--- Begin Selected extract ---
# cheap back up lights?



## mikeplowman (Jul 20, 2011)

dont know if this belongs here or not:

what are some good cheap back up lights that i can mount IN my bumper?


----------



## Fantastic (Dec 2, 2012)

If you wire these up to your back up lights they should work just fine or even with a switch so you decide when they are on or off... They come with a strobe module that you wouldn't need.

http://www.ebay.ca/itm/150950648878?ssPageName=STRK:MEWAX:IT&_trksid=p3984.m1423.l2649


----------



## RBRONKEMA GHTFD (Dec 17, 2006)

Here is something I found on google. These are flush mount led reverse lights. They are gromet mounted.

http://www.gpartsinc.com/p-3563-6-l...?cagpspn=pla&gclid=COq1r4aEmLQCFexAMgodYGkAcQ


----------



## Fantastic (Dec 2, 2012)

There are reverse lights here http://www.retro-solutions.net/

They are very bright and not too bad on the wallet. Plug and play led lights. Just search for your type.


----------



## kurtandshan (Sep 1, 2010)

I got an $18 pair of lights from Wal-Mart, mounted them to magnets then wired them to a seven prong plug. I stick 'em to my bumper/hitch frame and plug 'em in. Summer time they sit on a shelf.


----------



## oldbluehairhemi (Oct 22, 2011)
--- End Selected extract ---
--- Begin Data records ---
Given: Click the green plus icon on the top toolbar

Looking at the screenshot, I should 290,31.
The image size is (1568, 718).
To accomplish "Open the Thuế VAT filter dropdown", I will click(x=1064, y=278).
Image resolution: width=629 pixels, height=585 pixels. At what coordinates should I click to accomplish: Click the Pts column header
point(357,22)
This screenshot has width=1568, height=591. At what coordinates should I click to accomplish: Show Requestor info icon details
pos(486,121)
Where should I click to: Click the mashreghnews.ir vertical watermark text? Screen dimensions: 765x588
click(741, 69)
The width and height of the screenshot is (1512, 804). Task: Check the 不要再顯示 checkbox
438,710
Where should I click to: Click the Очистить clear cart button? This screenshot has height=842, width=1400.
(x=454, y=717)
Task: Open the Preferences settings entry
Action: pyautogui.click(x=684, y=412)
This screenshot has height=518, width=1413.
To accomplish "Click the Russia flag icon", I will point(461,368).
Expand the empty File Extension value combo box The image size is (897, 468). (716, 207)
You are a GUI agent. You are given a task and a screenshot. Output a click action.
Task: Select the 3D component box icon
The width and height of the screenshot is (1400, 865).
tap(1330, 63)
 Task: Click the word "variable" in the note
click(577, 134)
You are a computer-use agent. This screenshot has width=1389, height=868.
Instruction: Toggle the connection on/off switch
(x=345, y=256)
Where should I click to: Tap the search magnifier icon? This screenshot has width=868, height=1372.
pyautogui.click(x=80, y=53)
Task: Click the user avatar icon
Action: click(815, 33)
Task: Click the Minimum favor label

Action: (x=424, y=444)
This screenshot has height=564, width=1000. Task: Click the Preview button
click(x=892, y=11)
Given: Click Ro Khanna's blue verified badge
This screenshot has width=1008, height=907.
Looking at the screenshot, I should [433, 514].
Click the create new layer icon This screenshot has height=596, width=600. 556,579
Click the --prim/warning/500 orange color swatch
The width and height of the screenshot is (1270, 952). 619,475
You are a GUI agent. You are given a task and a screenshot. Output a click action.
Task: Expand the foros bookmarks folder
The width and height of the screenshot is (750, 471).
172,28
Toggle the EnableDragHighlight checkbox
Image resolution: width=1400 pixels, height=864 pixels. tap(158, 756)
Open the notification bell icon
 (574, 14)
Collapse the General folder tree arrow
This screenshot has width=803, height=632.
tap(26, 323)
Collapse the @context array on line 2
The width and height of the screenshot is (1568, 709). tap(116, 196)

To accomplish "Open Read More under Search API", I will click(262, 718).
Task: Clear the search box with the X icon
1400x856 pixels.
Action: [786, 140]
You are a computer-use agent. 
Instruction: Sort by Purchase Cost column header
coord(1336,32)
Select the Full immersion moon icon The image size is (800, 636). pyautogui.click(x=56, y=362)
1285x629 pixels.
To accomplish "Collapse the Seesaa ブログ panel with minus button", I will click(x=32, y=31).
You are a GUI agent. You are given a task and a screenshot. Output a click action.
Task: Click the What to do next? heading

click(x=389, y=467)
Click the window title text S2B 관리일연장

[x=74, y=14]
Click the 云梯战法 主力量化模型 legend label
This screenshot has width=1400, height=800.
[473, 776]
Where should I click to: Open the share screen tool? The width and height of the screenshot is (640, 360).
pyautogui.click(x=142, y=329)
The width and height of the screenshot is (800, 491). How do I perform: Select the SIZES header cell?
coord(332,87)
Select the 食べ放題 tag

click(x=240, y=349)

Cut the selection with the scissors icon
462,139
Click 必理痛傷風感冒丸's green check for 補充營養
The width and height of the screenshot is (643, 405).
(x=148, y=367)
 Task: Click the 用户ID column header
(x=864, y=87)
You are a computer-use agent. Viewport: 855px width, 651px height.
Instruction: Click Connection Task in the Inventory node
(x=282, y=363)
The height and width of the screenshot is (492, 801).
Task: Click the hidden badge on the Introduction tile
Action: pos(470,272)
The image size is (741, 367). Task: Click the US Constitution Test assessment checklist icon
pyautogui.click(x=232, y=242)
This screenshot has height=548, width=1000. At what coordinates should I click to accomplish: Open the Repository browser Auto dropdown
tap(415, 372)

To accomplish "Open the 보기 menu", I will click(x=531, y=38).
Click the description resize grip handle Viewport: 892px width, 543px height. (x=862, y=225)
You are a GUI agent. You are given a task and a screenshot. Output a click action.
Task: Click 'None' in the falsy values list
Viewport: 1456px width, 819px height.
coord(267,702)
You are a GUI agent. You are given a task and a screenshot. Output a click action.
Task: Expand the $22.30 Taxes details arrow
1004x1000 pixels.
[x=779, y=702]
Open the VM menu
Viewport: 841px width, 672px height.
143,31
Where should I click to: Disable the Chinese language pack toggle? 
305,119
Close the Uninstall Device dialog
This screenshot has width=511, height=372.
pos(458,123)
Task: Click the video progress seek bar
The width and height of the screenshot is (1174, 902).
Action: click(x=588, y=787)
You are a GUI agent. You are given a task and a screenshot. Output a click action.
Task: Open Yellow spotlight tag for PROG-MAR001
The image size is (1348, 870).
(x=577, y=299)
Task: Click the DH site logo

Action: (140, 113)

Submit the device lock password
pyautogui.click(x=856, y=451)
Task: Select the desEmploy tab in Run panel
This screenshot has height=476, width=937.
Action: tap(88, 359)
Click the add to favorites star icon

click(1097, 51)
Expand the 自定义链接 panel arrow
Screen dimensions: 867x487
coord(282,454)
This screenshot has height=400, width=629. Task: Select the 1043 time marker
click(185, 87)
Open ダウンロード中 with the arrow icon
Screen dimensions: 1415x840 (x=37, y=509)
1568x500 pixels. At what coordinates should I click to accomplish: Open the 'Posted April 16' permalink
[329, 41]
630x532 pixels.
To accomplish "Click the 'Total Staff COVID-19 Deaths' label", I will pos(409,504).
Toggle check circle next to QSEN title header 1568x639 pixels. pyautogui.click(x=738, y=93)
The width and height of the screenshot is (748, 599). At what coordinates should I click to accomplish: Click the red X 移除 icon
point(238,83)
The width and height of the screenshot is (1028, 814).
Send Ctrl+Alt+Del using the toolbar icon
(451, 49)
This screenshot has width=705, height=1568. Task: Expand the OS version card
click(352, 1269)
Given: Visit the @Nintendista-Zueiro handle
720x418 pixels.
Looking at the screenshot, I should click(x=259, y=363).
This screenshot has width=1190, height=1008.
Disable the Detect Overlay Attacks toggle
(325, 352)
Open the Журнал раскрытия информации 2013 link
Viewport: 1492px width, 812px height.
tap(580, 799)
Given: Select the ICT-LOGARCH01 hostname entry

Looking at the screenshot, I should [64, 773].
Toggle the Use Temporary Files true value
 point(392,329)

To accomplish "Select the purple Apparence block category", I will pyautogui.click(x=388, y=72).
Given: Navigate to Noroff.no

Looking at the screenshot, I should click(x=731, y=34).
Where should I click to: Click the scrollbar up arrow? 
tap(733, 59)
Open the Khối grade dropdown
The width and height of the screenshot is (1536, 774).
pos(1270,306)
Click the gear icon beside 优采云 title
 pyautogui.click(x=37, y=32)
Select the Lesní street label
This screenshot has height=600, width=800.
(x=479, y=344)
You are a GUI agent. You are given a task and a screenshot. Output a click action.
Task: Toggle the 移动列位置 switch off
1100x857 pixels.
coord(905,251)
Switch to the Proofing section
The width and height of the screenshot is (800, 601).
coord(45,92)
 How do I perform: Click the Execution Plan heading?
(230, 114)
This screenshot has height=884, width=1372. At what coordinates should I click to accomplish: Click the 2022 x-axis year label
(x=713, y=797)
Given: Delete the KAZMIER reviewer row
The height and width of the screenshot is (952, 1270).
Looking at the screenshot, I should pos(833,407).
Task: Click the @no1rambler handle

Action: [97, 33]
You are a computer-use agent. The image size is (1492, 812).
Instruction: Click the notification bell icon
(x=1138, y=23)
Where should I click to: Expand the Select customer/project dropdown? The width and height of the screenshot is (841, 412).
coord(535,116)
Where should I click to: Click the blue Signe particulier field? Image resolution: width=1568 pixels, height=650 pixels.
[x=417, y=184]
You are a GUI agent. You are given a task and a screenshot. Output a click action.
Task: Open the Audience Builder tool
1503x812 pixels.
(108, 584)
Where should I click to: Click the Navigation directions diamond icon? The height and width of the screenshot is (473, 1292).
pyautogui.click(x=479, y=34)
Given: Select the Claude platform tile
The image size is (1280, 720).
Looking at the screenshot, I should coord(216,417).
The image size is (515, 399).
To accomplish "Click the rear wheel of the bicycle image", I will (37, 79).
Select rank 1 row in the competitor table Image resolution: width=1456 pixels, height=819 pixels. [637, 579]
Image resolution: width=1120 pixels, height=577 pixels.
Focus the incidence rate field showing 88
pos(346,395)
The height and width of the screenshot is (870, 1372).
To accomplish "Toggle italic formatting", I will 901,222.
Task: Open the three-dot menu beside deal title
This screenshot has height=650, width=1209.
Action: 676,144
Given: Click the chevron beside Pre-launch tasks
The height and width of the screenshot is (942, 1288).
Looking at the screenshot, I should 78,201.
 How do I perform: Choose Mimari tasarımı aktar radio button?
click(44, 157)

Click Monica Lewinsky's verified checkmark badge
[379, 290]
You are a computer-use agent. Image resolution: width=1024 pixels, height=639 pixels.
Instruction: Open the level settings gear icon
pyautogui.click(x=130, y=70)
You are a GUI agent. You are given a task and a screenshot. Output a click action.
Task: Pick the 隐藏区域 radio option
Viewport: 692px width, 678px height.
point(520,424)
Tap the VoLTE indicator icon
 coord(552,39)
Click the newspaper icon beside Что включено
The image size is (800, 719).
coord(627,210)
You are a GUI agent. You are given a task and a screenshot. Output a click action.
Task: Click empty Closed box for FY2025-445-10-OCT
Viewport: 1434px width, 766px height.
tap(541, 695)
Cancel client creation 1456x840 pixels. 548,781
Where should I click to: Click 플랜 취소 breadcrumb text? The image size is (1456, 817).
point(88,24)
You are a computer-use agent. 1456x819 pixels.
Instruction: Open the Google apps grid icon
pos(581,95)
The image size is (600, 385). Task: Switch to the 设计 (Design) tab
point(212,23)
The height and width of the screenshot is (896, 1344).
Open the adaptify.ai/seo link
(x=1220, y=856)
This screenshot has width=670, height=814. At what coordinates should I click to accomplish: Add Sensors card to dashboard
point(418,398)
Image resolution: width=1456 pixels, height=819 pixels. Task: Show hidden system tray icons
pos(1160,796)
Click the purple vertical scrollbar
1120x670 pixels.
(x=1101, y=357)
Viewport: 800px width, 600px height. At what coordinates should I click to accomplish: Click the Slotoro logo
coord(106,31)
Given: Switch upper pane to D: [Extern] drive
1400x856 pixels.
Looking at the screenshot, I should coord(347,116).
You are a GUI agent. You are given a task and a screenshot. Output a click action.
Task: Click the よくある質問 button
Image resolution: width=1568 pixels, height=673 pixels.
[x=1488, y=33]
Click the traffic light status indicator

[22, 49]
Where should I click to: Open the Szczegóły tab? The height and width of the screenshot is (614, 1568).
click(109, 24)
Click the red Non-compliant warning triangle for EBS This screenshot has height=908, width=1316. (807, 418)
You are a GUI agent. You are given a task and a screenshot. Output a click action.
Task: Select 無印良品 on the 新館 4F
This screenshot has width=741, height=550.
--- End Data records ---
Objectives
1 – Rewrite the thread from the words "There are reverse" through the words "(Sep 1, 2010)", replacing "wallet" with "budget".
2 – Put the records from the line that contains "You are a computer-use agent. Viewport: 855px" through the line that contains "pyautogui.click(x=232, y=242)", both included, into a JSON list of strings, one string per line, leaving out blank lines.
The thread and the records are separate, unrelated material.

Full answers
1 –
There are reverse lights here http://www.retro-solutions.net/

They are very bright and not too bad on the budget. Plug and play led lights. Just search for your type.


----------



## kurtandshan (Sep 1, 2010)

2 –
[
  "You are a computer-use agent. Viewport: 855px width, 651px height.",
  "Instruction: Click Connection Task in the Inventory node",
  "(x=282, y=363)",
  "The height and width of the screenshot is (492, 801).",
  "Task: Click the hidden badge on the Introduction tile",
  "Action: pos(470,272)",
  "The image size is (741, 367). Task: Click the US Constitution Test assessment checklist icon",
  "pyautogui.click(x=232, y=242)"
]